INPUT DATA:

#####

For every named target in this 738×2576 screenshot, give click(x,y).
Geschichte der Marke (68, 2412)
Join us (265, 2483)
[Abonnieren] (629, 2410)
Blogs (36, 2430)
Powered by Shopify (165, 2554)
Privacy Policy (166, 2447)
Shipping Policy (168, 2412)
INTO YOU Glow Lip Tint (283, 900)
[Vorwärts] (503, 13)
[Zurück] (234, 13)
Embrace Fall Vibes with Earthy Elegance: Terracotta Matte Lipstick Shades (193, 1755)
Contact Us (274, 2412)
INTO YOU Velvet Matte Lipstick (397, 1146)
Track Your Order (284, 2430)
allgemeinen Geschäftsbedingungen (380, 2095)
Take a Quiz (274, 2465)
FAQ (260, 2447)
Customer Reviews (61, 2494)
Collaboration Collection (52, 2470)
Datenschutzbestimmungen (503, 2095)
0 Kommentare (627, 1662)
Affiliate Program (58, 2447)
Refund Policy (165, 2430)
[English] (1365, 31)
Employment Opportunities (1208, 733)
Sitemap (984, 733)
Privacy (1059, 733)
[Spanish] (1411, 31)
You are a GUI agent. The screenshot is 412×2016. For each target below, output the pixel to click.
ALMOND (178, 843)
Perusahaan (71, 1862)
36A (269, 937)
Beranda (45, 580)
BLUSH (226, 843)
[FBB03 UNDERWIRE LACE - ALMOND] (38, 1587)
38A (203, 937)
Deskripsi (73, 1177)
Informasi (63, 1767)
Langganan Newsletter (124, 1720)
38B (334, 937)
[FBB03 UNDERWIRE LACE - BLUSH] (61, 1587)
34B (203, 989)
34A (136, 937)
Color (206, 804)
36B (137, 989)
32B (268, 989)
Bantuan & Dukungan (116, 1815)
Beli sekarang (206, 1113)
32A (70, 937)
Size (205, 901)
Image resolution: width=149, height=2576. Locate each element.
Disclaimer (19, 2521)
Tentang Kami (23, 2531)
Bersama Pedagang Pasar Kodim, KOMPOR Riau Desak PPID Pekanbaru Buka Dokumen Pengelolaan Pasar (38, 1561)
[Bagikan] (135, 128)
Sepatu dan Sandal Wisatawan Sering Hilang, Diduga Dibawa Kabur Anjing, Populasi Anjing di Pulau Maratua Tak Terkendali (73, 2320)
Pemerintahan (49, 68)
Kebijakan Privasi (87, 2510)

#####

Transcribe the entries exactly, and make each line match the original.

For every named target in this 738×2576 screenshot, give click(x,y).
Geschichte der Marke (68, 2412)
Join us (265, 2483)
[Abonnieren] (629, 2410)
Blogs (36, 2430)
Powered by Shopify (165, 2554)
Privacy Policy (166, 2447)
Shipping Policy (168, 2412)
INTO YOU Glow Lip Tint (283, 900)
[Vorwärts] (503, 13)
[Zurück] (234, 13)
Embrace Fall Vibes with Earthy Elegance: Terracotta Matte Lipstick Shades (193, 1755)
Contact Us (274, 2412)
INTO YOU Velvet Matte Lipstick (397, 1146)
Track Your Order (284, 2430)
allgemeinen Geschäftsbedingungen (380, 2095)
Take a Quiz (274, 2465)
FAQ (260, 2447)
Customer Reviews (61, 2494)
Collaboration Collection (52, 2470)
Datenschutzbestimmungen (503, 2095)
0 Kommentare (627, 1662)
Affiliate Program (58, 2447)
Refund Policy (165, 2430)
[English] (1365, 31)
Employment Opportunities (1208, 733)
Sitemap (984, 733)
Privacy (1059, 733)
[Spanish] (1411, 31)
You are a GUI agent. The screenshot is 412×2016. For each target below, output the pixel to click.
ALMOND (178, 843)
Perusahaan (71, 1862)
36A (269, 937)
Beranda (45, 580)
BLUSH (226, 843)
[FBB03 UNDERWIRE LACE - ALMOND] (38, 1587)
38A (203, 937)
Deskripsi (73, 1177)
Informasi (63, 1767)
Langganan Newsletter (124, 1720)
38B (334, 937)
[FBB03 UNDERWIRE LACE - BLUSH] (61, 1587)
34B (203, 989)
34A (136, 937)
Color (206, 804)
36B (137, 989)
32B (268, 989)
Bantuan & Dukungan (116, 1815)
Beli sekarang (206, 1113)
32A (70, 937)
Size (205, 901)
Image resolution: width=149, height=2576. Locate each element.
Disclaimer (19, 2521)
Tentang Kami (23, 2531)
Bersama Pedagang Pasar Kodim, KOMPOR Riau Desak PPID Pekanbaru Buka Dokumen Pengelolaan Pasar (38, 1561)
[Bagikan] (135, 128)
Sepatu dan Sandal Wisatawan Sering Hilang, Diduga Dibawa Kabur Anjing, Populasi Anjing di Pulau Maratua Tak Terkendali (73, 2320)
Pemerintahan (49, 68)
Kebijakan Privasi (87, 2510)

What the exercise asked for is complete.